Personal loans are a great way to finance home remodeling or pay down high-interest credit card debt, but they’re not always the most affordable way to borrow money. There’s no collateral, so financial institutions charge higher interest rates to protect themselves against loss.
You can’t do anything to change a company’s rates, but there are a few things you can — and should — do to make sure you’re getting the best deal possible.
Here are three moves all the smartest shoppers make when comparing personal loans.
1. Check your credit reports
It’s a step few people think to take, but it could be the difference between an acceptance and a denial or a low interest rate and a high one. Your credit reports are a history of your financial responsibility and they’re usually pretty accurate, but mistakes do happen.
Clerical errors or identity theft on your credit report can hurt your credit score and your chance at securing a loan. If you don’t check your reports, you might not know the errors exist until your application is denied.

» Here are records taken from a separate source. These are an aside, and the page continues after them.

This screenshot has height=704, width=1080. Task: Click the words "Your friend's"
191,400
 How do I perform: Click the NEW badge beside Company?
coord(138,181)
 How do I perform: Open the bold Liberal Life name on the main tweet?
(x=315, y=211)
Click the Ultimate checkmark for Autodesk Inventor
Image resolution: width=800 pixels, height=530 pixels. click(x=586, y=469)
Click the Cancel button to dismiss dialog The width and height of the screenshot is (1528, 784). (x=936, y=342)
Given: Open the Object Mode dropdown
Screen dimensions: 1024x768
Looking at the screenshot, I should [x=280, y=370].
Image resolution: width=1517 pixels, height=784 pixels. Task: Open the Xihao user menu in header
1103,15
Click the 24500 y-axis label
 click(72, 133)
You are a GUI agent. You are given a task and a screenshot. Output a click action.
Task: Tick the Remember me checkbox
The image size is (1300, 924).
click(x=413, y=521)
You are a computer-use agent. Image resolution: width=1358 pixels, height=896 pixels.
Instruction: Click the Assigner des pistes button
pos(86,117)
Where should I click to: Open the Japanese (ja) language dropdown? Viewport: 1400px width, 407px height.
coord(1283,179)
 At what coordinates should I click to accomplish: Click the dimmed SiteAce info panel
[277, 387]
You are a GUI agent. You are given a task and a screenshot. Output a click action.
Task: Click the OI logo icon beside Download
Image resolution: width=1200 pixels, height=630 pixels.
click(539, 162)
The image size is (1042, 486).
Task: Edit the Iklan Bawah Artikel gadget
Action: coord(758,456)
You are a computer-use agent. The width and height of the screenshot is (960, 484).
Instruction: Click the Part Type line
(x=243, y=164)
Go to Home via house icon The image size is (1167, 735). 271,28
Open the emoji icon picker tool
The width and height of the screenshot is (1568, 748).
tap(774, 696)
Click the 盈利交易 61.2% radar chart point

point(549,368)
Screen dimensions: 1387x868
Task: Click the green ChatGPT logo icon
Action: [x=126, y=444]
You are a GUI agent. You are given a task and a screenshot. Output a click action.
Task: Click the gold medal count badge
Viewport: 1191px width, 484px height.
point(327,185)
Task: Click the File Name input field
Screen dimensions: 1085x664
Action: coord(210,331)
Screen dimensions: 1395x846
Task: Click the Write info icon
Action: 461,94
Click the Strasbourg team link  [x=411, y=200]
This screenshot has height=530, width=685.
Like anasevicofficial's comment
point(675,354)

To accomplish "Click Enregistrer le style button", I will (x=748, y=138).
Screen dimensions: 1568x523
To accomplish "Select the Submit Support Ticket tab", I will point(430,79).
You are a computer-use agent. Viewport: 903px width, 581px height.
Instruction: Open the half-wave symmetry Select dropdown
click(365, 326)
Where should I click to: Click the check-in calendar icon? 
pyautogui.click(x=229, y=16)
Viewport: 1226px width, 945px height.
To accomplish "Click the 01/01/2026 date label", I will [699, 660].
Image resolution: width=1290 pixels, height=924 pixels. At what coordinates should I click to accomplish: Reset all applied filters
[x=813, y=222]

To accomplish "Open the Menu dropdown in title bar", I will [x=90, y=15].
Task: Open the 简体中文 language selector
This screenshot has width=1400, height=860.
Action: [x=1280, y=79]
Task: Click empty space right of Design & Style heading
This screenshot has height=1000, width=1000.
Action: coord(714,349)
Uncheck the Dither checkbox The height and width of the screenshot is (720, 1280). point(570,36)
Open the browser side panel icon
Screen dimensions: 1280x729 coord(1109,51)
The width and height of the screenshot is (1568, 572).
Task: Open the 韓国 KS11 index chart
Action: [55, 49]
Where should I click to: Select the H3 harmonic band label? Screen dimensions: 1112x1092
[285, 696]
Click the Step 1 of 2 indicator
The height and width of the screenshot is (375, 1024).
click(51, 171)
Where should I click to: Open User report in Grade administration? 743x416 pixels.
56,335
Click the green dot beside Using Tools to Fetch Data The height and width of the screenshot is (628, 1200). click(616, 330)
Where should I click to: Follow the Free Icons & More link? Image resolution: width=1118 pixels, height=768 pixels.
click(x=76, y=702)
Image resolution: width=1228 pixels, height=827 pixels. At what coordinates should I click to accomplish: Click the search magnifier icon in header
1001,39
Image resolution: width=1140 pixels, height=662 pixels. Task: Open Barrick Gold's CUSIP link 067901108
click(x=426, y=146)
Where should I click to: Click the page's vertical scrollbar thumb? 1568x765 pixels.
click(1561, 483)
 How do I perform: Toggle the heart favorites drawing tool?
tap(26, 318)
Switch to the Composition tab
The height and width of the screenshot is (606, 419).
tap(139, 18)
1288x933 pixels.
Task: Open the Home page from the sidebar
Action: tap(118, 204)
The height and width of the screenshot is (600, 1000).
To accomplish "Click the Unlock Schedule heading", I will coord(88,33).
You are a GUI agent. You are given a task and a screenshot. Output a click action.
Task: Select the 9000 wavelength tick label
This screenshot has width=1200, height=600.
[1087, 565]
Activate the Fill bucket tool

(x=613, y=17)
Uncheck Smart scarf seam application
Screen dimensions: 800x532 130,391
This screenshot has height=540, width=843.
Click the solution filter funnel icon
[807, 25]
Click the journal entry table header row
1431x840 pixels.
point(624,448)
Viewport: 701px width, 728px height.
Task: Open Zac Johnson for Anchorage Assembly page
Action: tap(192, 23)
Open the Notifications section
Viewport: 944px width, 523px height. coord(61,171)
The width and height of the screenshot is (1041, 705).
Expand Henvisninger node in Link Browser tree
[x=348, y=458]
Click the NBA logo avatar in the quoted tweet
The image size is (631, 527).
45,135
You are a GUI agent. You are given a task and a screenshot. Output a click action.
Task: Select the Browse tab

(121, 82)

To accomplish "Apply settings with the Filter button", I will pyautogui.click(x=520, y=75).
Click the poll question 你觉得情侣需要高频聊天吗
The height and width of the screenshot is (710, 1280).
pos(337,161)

Everyone is entitled to one free credit report per bureau per year through AnnualCreditReport.com. If you’ve already used yours up, you can purchase credit reports from the credit bureaus themselves or through companies offering credit monitoring.
If you notice any incorrect information in your credit report, notify the credit bureau and the financial institution associated with the account. You might want to wait to apply for your personal loan until the matter is cleared up.
2. Compare rates from multiple lenders
You might be tempted to get a personal loan through your local bank or a company you’ve worked with before out of convenience. But if you only check rates from a single company, you have no frame of reference to tell you whether or not you’re getting a good deal.
You’re better off submitting applications to multiple lenders and then comparing what they offer you to see which has the best rates and fees.
Try to get all of your personal loan applications in within a month of each other to minimize the effect on your credit score. Every time you apply for a new loan or line of credit, the lender does a hard credit check that drops your score by a few points.But credit scoring models take normal credit shopping behavior into account, which is why they consider all inquiries that take place within 30 days as a single inquiry.
3. Read the fine print
A personal loan may seem affordable at first glance, but extra fees buried in the fine print can end up costing you more than you anticipated. Some lenders charge origination fees, which are usually a percentage of your loan amount. Typically, your lender subtracts the origination fee from the total amount you’re borrowing, so you end up receiving less than you expected.
If you intend to pay your personal loan back ahead of its normal payment schedule, you should also check for prepayment penalties or precomputed interest. Prepayment penalties are an additional fee, usually a percentage of your remaining balance, that you owe if you pay your personal loan off ahead of schedule. This compensates the lender for the extra interest you would have paid if you’d stuck to the regular payment schedule.
Another way personal loan companies try to discourage paying your loan off early is precomputed interest. This is where the lender calculates upfront how much you would owe in principal and interest charges if you made your minimum payments over the entire loan term. Your payments go toward this total balance, rather than breaking the amount owed down into interest and principal. It’s different from a simple-interest loan where your monthly interest charges are based on your current principal balance.
In theory, if you pay a personal loan with precomputed interest off early, the lender should refund you some of the interest you paid — in that it didn’t “earn” because you didn’t hold onto its money for as long as it expected. But the way the formulas are set up, most of the interest is considered “earned” relatively early on in the loan term, so you end up paying more in interest than you would with a simple-interest loan of the same amount and interest rate. There isn’t a difference if you take the whole loan term to pay off your balance, but you don’t want to get saddled with a loan that has precomputed interest if you plan to pay it off early.
Getting a good deal on a personal loan requires some research and a basic understanding of how interest rates affect your total balance. It’s a more time-consuming approach than just taking out a personal loan with your local bank, but it could save you hundreds or even thousands of dollars in the long run.